Miss Marple Short Stories
- *The Thirteen Problems (1932) – Called The Tuesday Club Murders in North America. A group of six disparate people gather and decide to each tell a tale of an interesting case that has baffled them. One of the six is Miss Marple. The cases all have a nice puzzle to them, and each story teller has a unique voice. It’s a nice variation on a way to tell six short mysteries.

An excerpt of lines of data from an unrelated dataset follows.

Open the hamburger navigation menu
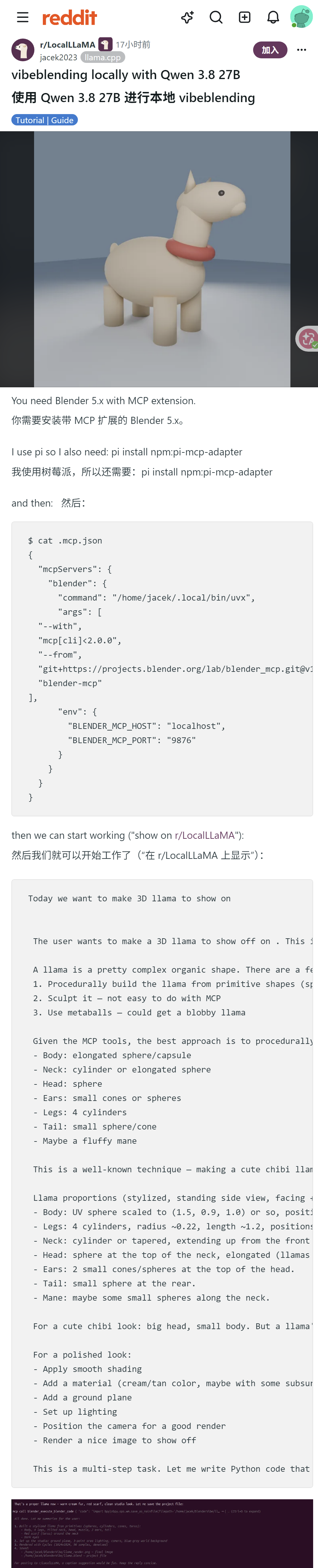 coord(22,17)
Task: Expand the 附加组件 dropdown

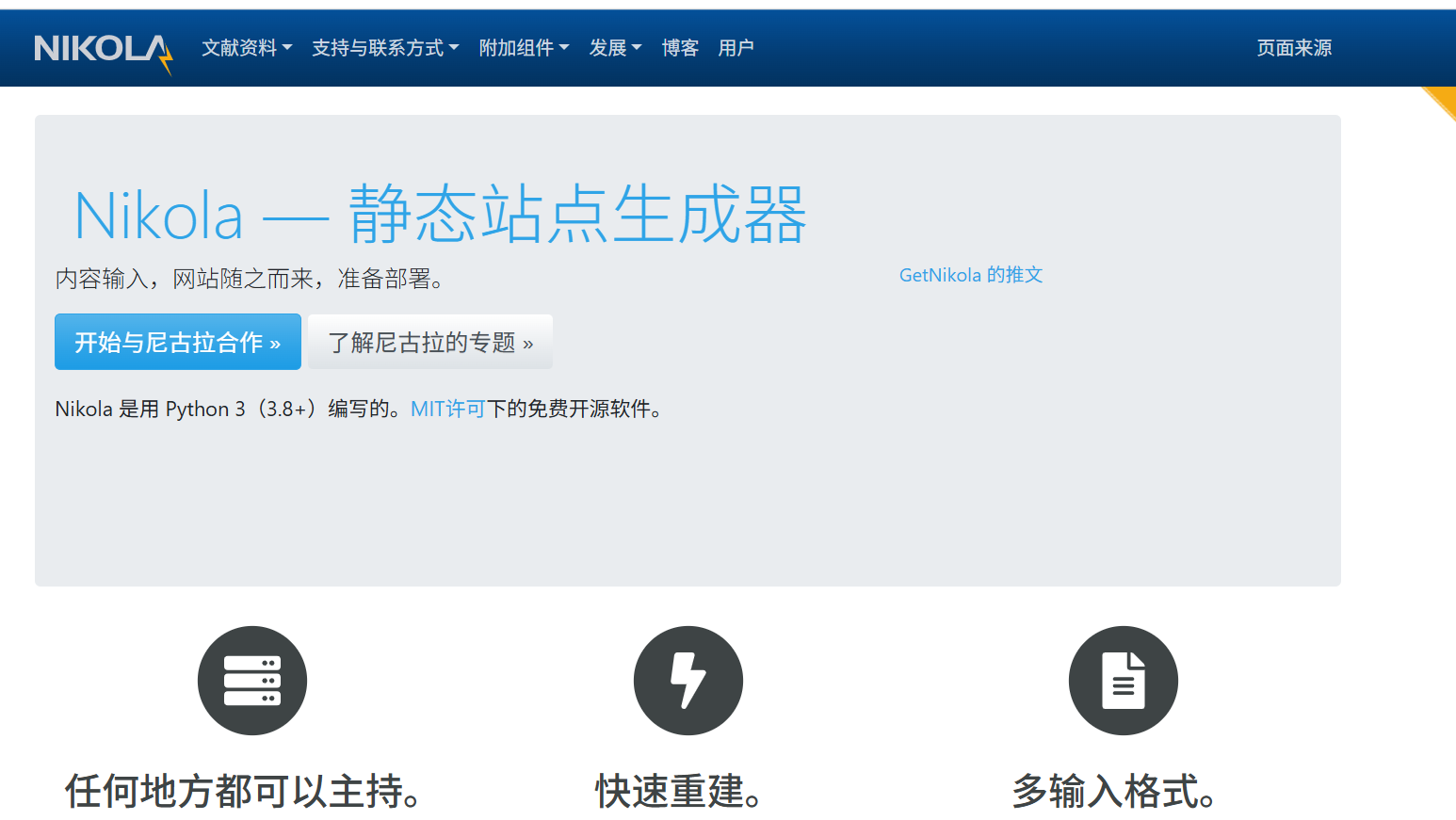Action: [524, 48]
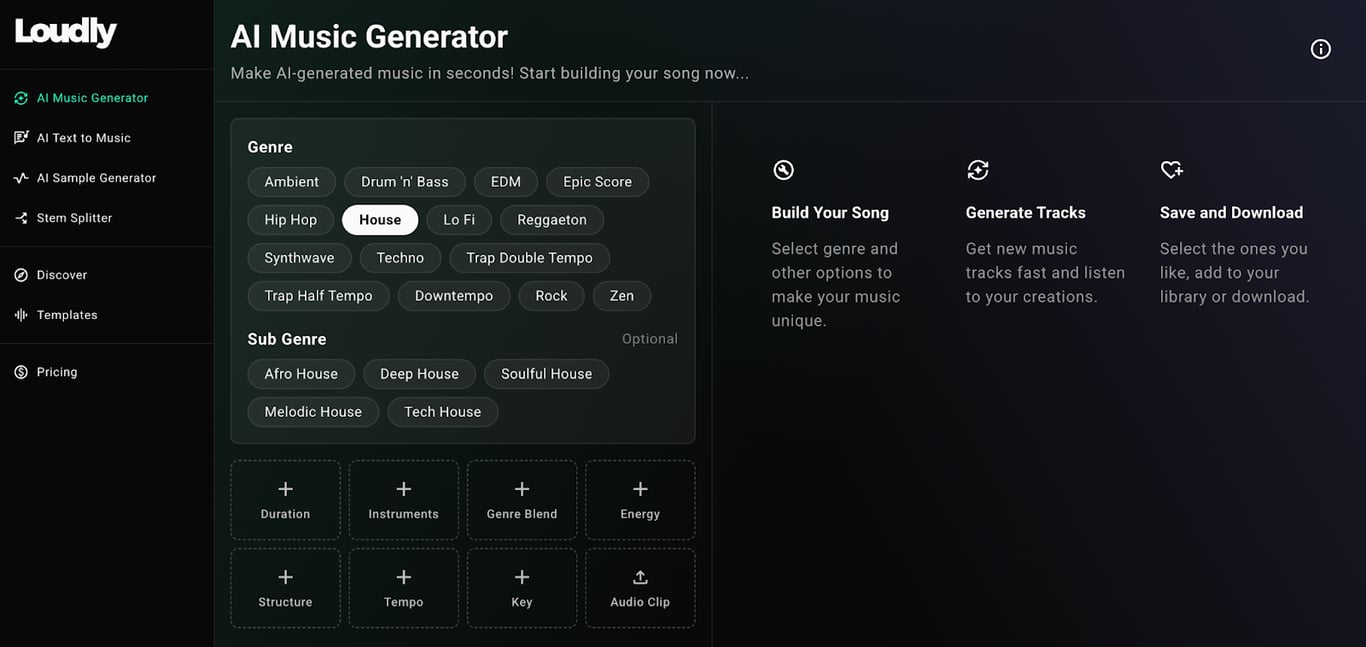
Task: Expand the Duration option
Action: tap(285, 499)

- Miss Marple’s Final Cases (1979) – Published after the authors death, this contains 6 Marple stories and 2 supernatural ones. This was published in the UK only because these had already appeared in other us volumes and the stories are not from late in Marple’s career but from the middle. The stories are entertaining enough, but not amazing and the spooky stories are only OK.
Tommy & Tuppence Books
- ** The Secret Adversary (1922) – The first book about the young adventurers Tuppence and Tommy, two friends who’ve known each other since childhood and find themselves struggling to make ends meet after the war. They decide to advertise themselves as sort of detectives and fall into a case where they must find a mysterious Jane Finn and a missing document before it falls into the wrong hands. I really like these two and this book has a real Jazz Age, upbeat and fun attitude about it. Good fun.
- N or M? (1941) – Tommy and Tuppence are a little older and feel a bit useless, so they jump at the chance to go undercover and look for spies when there is a mole in MI5. Its fun, but you can guess where it’s going and who is secretly a Nazi. Perhaps the best bit is that Christie accidentally named a character after someone in MI5 and she was investigated by them herself!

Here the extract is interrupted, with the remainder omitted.